J'ai aussitôt un mouvement de recul et je sens la panique monter. Pourquoi Gaby a-t-il amené un monstre chez moi ? Pourquoi me dit-il un truc pareil aussi sereinement ? Je ne peux pas croire que mon meilleur ami me trahisse ainsi. Le sourire du monstre s'élargit encore face à l'horreur qu'il m'inspire désormais. Je tourne le regard vers lui et sens à nouveau cette attirance surnaturelle malgré ma peur panique. Gaby ne me ment pas. Ce type est dangereux, je l'ai senti tout à l'heure et je le sens à nouveau ici et maintenant.
Gabriel n'esquisse pas le moindre geste vers moi, sans doute conscient qu'aucun mot ne saurait me rassurer tant que cette créature sera sous mon toit.
- Je l'ai amené ici dans l'unique but de te protéger.
- Me protéger ?! Tu fais entrer un inconnu chez moi, un monstre sous mon toit, et tu oses me dire que c'est pour ma protection ?! Tu te fous de moi ?! explosé-je finalement.
Gaby soupire, il semble perdu et paraît hésiter à continuer.
- Disons que, maintenant qu'un... démon t'a marquée, tu n'es plus en sécurité nul part. Ils te suivront où que tu ailles et tenteront par tous les moyens de t'emmener avec eux. Je me suis donc dis qu'avoir un démon avec nous pourrait être utile à ta survie.

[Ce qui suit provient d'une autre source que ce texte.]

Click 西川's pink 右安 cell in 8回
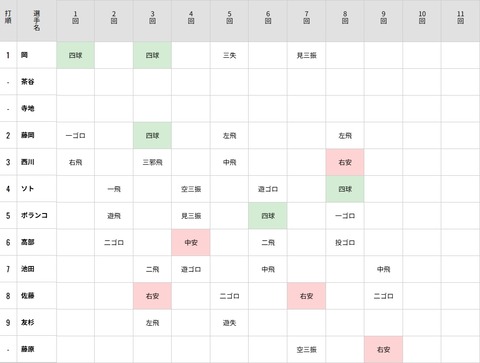The width and height of the screenshot is (480, 363). (345, 162)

Je reste sans voix, choquée et déboussolée. Un démon ? Pourquoi m'emmener ? Pourquoi moi ? Qu'est-ce que j'ai bien pu leur faire, je ne suis même pas croyante ! Et comment un démon pourrait avoir envie d'autre chose que de me trucider ? C'est un peu leur gros kiff dans la vie de tuer, non ?
- Angi, tu te sens bien ?
Il est sérieux là ?
- Mais oui, bien sûr, tout va bien ! Tu me parles de démons, de ma mort probable et prochaine, de protection, d'enlèvement, mais je me sens au mieux de ma forme, sombre crétin !
Je vois du coin de l'œil le démon retenir un nouveau rire moqueur mais je ne fais même pas attention à lui.

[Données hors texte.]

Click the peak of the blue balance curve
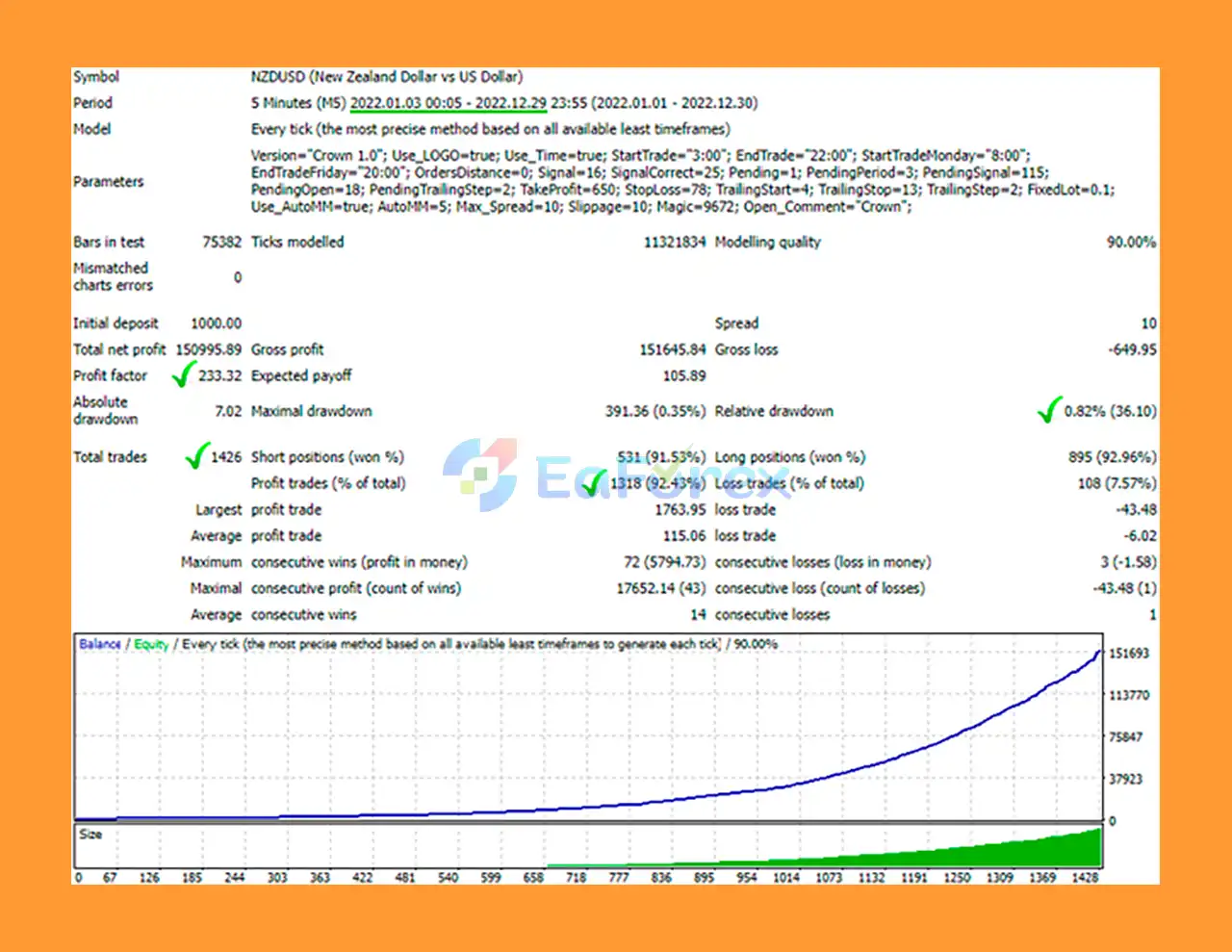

- Angi, je sais que ça doit paraître difficile à croire, voire même complètement sans queue ni tête, mais je t'en supplie, tu dois essayer de comprendre que...
- Que quoi !! le coupe-je. Que tu trouves amusant de te servir de mes problèmes pour un blague stupide qui semble bien faire marrer ton copain derrière ? Arrête de te foutre de moi, Gaby, j'ai compris ! Si tu ne veux plus me voir, si tu me prends pour une folle, alors va-t-en, je n'ai plus rien à te dire !
- Angi, écoute-moi, s'il-te-plait...
- DEHORS ! crié-je en pointant la porte d'entrée du doigt, hors de moi, au bord des larmes.
Mon ex-meilleur ami échange un regard circonspect avec le type derrière lui qui a brutalement cessé de sourire, comme s'il prenait peur tout à coup. Auraient-ils peur de moi ? Je dois vraiment faire peur à voir. L'inconnu hausse les épaules avant de s'adresser à mon ami d'une voix lasse.
- Tu dois lui dire, Gabriel, avant qu'elle ne fasse n'importe quoi.
Gaby soupire une nouvelle fois et se lève, l'air sombre, comme si l'inquiétude le rongeait. Quoi qu'il s'apprête à faire, il n'en a clairement pas envie et cet énergumène lui force la main.
- Et je peux savoir depuis quand tu te préoccupe d'elle, lance mon ami à cet inconnu dérangeant sans se soucier un seul instant de ma présence.
- Mais depuis que de sa survie dépend mon immortalité, l'ami, dit-il dans le plus serein des calmes et souriant presque gentiment.
Attend, quoi ? Son "immortalité" ? Qu'est-ce que c'est encore que cette mascarade. Gabriel lève les yeux au ciel avant de reporter son attention sur moi, plantant son regard azuré dans le mien.
- Angi, si tu avais la preuve que ce que j'avance est véridique, tu me croirais sur parole ?
- Évidemment, je ne suis pas idiote à ce point.
Il hoche la tête avec gravité.
- Très bien, dans ce cas, tu ferais mieux de prendre une chaise.
Je reste debout, fière et droite, les bras croisés, attendant qu'il me montre ses fameuses "preuves".
- Sans blague, miss, dit alors le sombre inconnu, vous devriez vous asseoir, le choc risque d'être un brin... violent.
Je souffle et lève les yeux avant de m'asseoir sans délicatesse sur une chaise.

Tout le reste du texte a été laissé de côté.